As loner Anna, a surgeon, she is put through the physical and emotional mill by Jann (Pio Marmaï), a younger man who abducts her from outside her apartment building and imprisons her in a dingy cell-like basement room. Initially, we don’t know why, except that he says he wants to destroy her life as she has ruined his.
The setting is claustrophic, as is the casting – it’s basically a two-hander. And as the relationship between the two develops, it becomes increasingly violent. The action is non-linear, starting with an unknown woman – Anna – escaping from her prison and running frantically through the empty early-morning streets of Paris, so the narrative unravels in flashbacks as she resumes her life.
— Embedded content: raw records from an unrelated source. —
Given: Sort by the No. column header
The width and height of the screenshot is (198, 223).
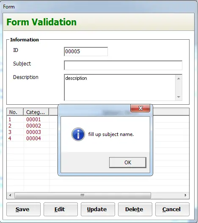Looking at the screenshot, I should point(15,112).
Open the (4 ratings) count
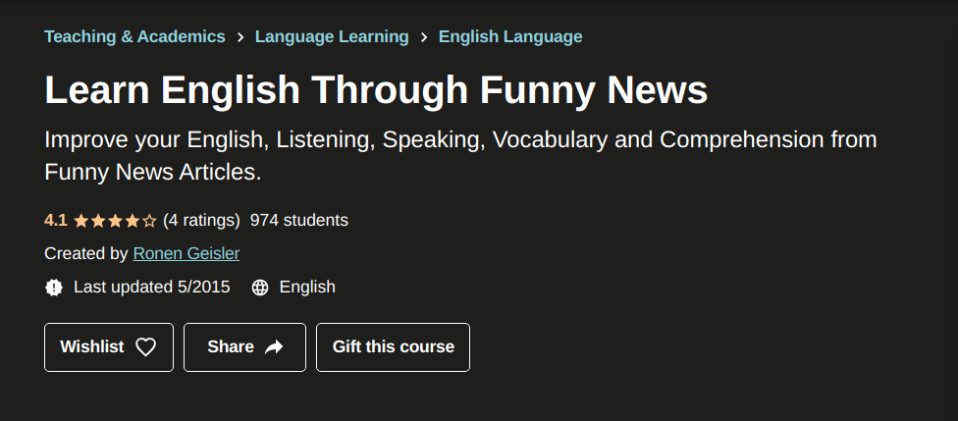The image size is (958, 421). [201, 220]
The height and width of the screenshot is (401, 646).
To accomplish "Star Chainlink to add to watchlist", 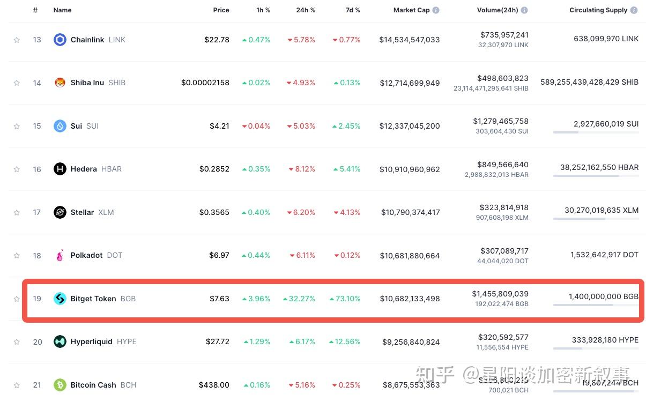I will click(17, 40).
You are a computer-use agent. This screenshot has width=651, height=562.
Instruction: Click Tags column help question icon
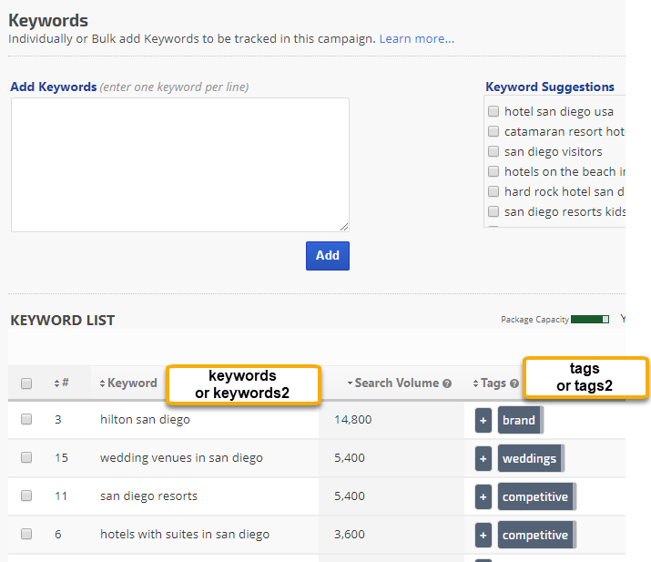click(514, 383)
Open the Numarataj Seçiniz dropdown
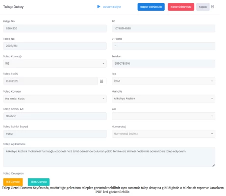The width and height of the screenshot is (226, 196). coord(163,134)
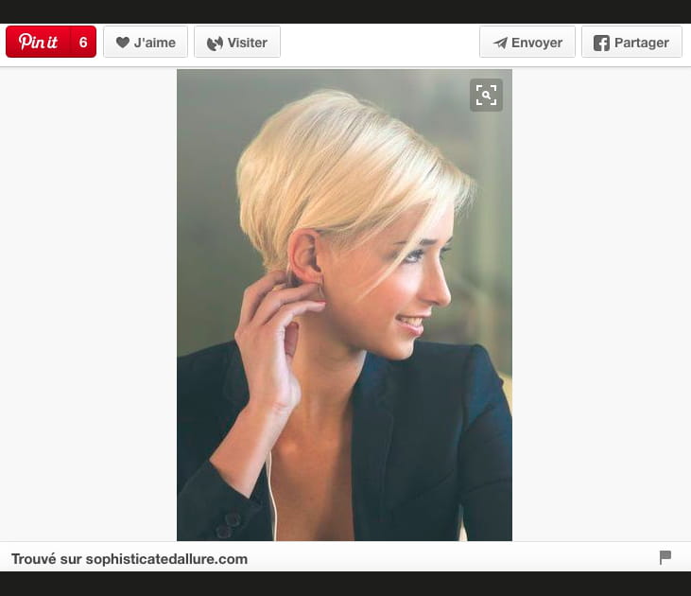This screenshot has width=691, height=596.
Task: Open the pinned photo in the center
Action: (344, 284)
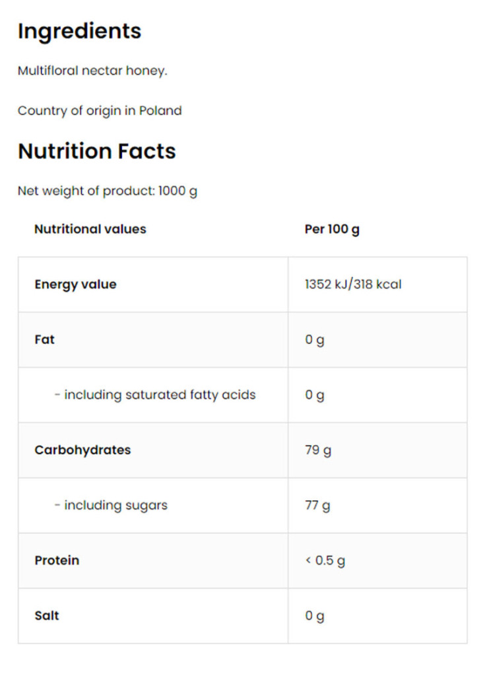The image size is (481, 676).
Task: Click the 0 g saturated fatty acids value
Action: (315, 395)
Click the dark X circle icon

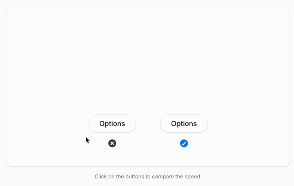pos(112,143)
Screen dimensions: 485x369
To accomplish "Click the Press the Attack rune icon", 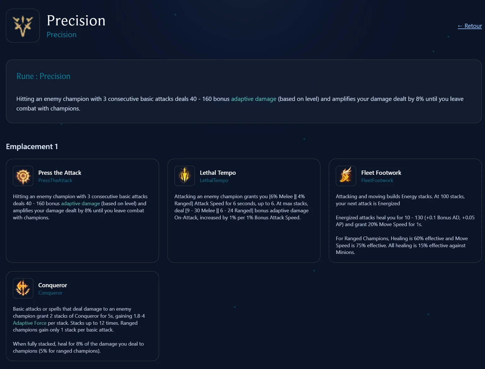I will pyautogui.click(x=23, y=176).
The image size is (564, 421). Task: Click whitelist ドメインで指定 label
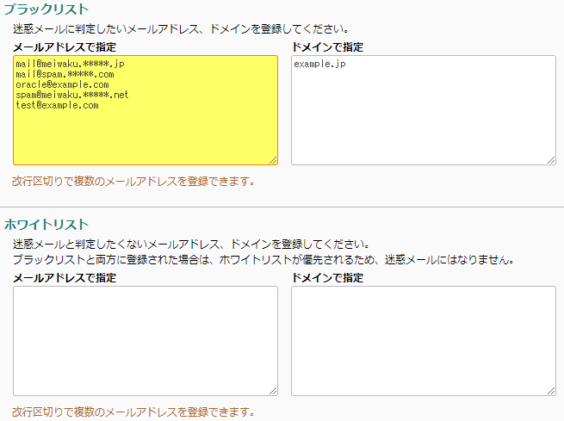(x=327, y=278)

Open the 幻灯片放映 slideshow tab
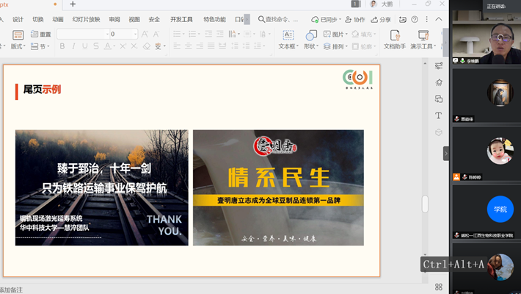click(83, 20)
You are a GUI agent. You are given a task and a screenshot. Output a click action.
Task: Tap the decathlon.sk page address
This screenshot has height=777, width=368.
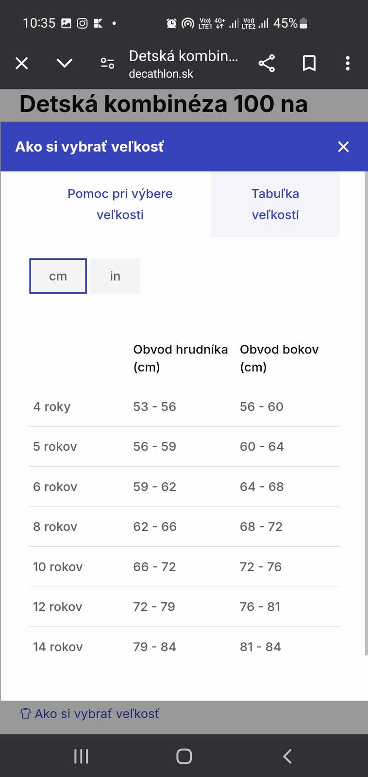tap(161, 74)
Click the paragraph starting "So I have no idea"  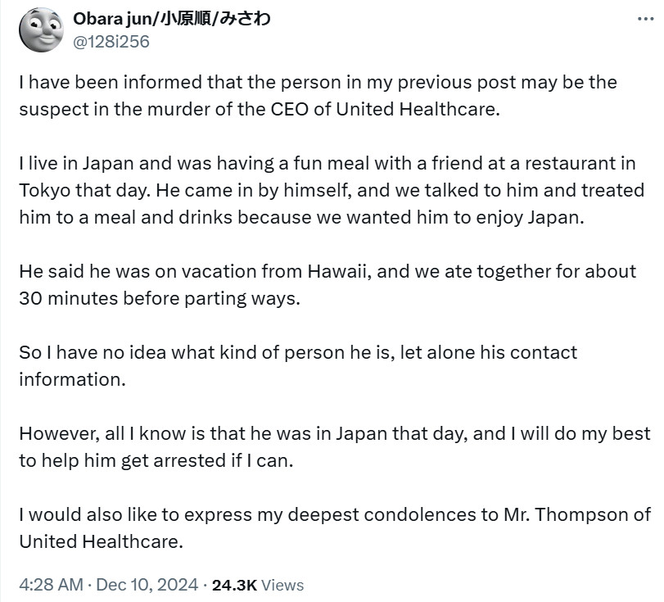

This takes away any suspense as to whether she survives her experience, presumably to focus on its aftermath – Stockholm Syndrome.

Free again physically but not mentally, Anna traces and pursues Yann until he reciprocates. The two now seem destructively bound together sexually by their former hostage/hostage-taker relationship.
Intense, worth seeing for the superb acting from both the leads, this taut and short film deals with the nature victimhood, violence and sexuality. The early scenes are gripping, a great showcase for the actors, but eventually the film says nothing particularly psychologically profound and ends suddenly without a meaningful resolution. Director and screenwriter Lola Doillon has shot a film that might have worked better and with greater depth as a stage play.